Travail demandé:
1/ Condensez sous forme de liste le paragraphe de l'extrait du document qui commence par « Un canvasseur est un agent », sans perdre ses faits principaux.
2/ Relevez, s'il vous plaît, tous les mots-vedettes placés en tête de l'extrait du document, chacun avec la catégorie grammaticale qui l'accompagne.
3/ Renvoyez sans aucune modification le passage de l'extrait du document commençant par « Le Parlement a » et se poursuivant jusqu'à « 2 avril 2010.) ».

Can(e)vasseur

Can(e)vasseur.
Nom masculin.

Can(e)vasser.
Verbe transitif.

Canvassing.
Nom masculin.

Un canvasseur est un agent, en général membre d’un parti politique (mais il peut aussi être un démarcheur commercial ou religieux) qui se déplace, en faisant du porte-à-porte ou en rencontrant des gens dans un lieu public, de façon à convaincre le plus de monde possible de faire une chose donnée (en général de voter pour un candidat ou de souscrire à une opinion, à un mouvement quelconque). On pourra alors entendre qu’“il a canevassé la moitié du numéro 20”, ce qui veut dire qu’il s’est employé à démarcher les électeurs de la moitié de la circonscription numéro 20 (Beau-Bassin/Petite-Rivière). Cette activité porte le nom de canvassing.

Le Parlement a été dissout cette semaine-ci et les élections générales auront lieu dans une trentaine de jours. Il y a fort à parier que les canevasseurs vont sortir du sol comme les champignons après la pluie. La saison du canvassing est ouverte, et elle sera courte.

Dans un entretien donné il y a quelques jours de cela, entretien qui a fait quelques vagues à cause de son manque de neutralité politique, le Président a utilisé cette expression : « J’étais avec l’IFB et en accord avec le Ptr pour l’indépendance. Le PMSD était le seul parti du pays qui était contre l’indépendance et il était très agressif sur le terrain. Il a fallu le Hindu Congress pour contrecarrer cette stratégie du PMSD. J’ai rejoint le HC et j’ai me suis servi de cette plate-forme pour faire du canvassing sur la nécessité de l’indépendance. » (Réduit, au calme, L’Express du 2 avril 2010.)

En créole cela peut donner ceci : « Bijaye Madhou, li meme pli grand canvasseur parti travaillist ki ena dans Triolet. » (Forum sur RadioMoris.com.)

Les expressions sont empruntées à l’anglais “canvasser”, “to canvass” et “canvassing”. On peut se demander dans ce cas pourquoi est-ce l’analogie du canevas qui a été choisie pour parler de cette activité. Etymonline.com dit ceci : « c.1500, from canvas and probably meaning, originally, “to toss in a canvas sheet,” hence “to shake out, examine carefully” (1530); “to solicit votes” (1550s); though “to sift through canvas” also has been proposed as the basic metaphor. » Tamiser à travers un canevas ne me semble pas vraiment refléter ce que fait le canevasseur, lequel me paraît plutôt ressembler à la navette visible ci-dessus (qui effectue d’incessants va-et-vient), s’efforçant de tisser pour ainsi dire un réseau de sympathisants le plus large possible.

13 réponses à “Can(e)vasseur

  1. marie-lucie

    Canvas et canevas ne veulent pas dire exactement la même chose: en anglais, le nom canvas (un emprunt au français) veut dire une toile assez grossière, par exemple pour faire des voiles de bateau, et aussi une toile d’artiste peintre. Je ne connais pas la dérivation sémantique qui est à l’origine du verbe to canvas qui a la définition que vous donnez.

Extrait de données:
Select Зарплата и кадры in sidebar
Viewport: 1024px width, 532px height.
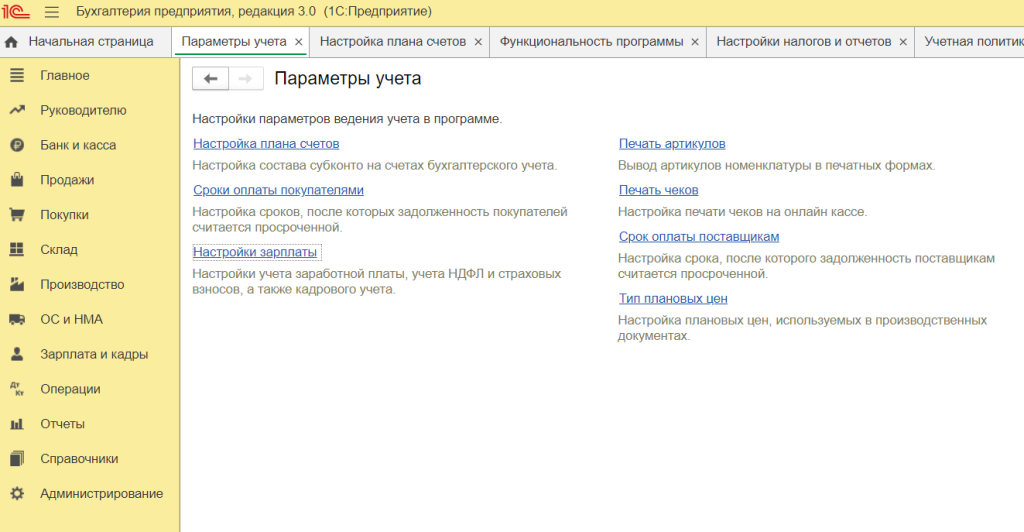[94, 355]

* * *

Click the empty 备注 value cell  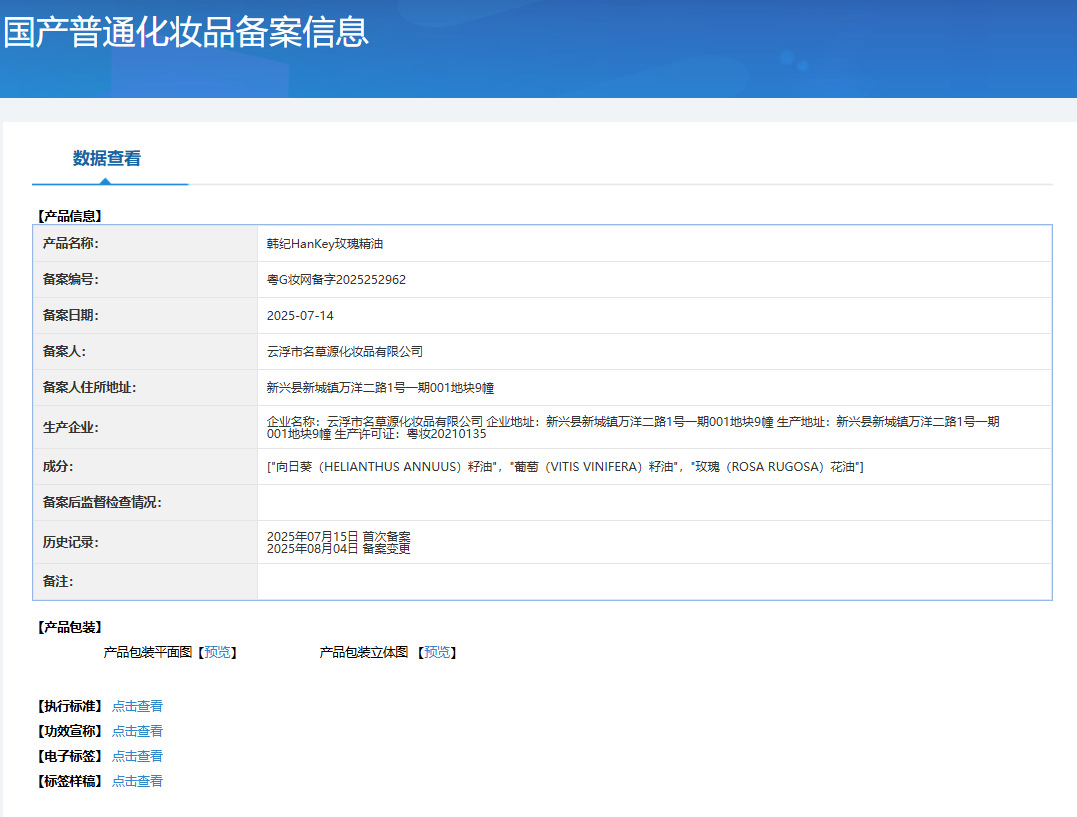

Réponses par tâche:
1/
- Le canvasseur est un agent, en général membre d'un parti politique. Il peut aussi être un démarcheur commercial ou religieux.
- Il se déplace en faisant du porte-à-porte ou en rencontrant des gens dans un lieu public.
- Il cherche à convaincre le plus de monde possible de faire une chose donnée, en général voter pour un candidat ou souscrire à une opinion ou à un mouvement.
- « Il a canevassé la moitié du numéro 20 » signifie qu'il a démarché les électeurs de la moitié de la circonscription numéro 20 (Beau-Bassin/Petite-Rivière).
- Cette activité s'appelle le canvassing.

2/
- Can(e)vasseur : nom masculin
- Can(e)vasser : verbe transitif
- Canvassing : nom masculin

3/
Le Parlement a été dissout cette semaine-ci et les élections générales auront lieu dans une trentaine de jours. Il y a fort à parier que les canevasseurs vont sortir du sol comme les champignons après la pluie. La saison du canvassing est ouverte, et elle sera courte.

Dans un entretien donné il y a quelques jours de cela, entretien qui a fait quelques vagues à cause de son manque de neutralité politique, le Président a utilisé cette expression : « J’étais avec l’IFB et en accord avec le Ptr pour l’indépendance. Le PMSD était le seul parti du pays qui était contre l’indépendance et il était très agressif sur le terrain. Il a fallu le Hindu Congress pour contrecarrer cette stratégie du PMSD. J’ai rejoint le HC et j’ai me suis servi de cette plate-forme pour faire du canvassing sur la nécessité de l’indépendance. » (Réduit, au calme, L’Express du 2 avril 2010.)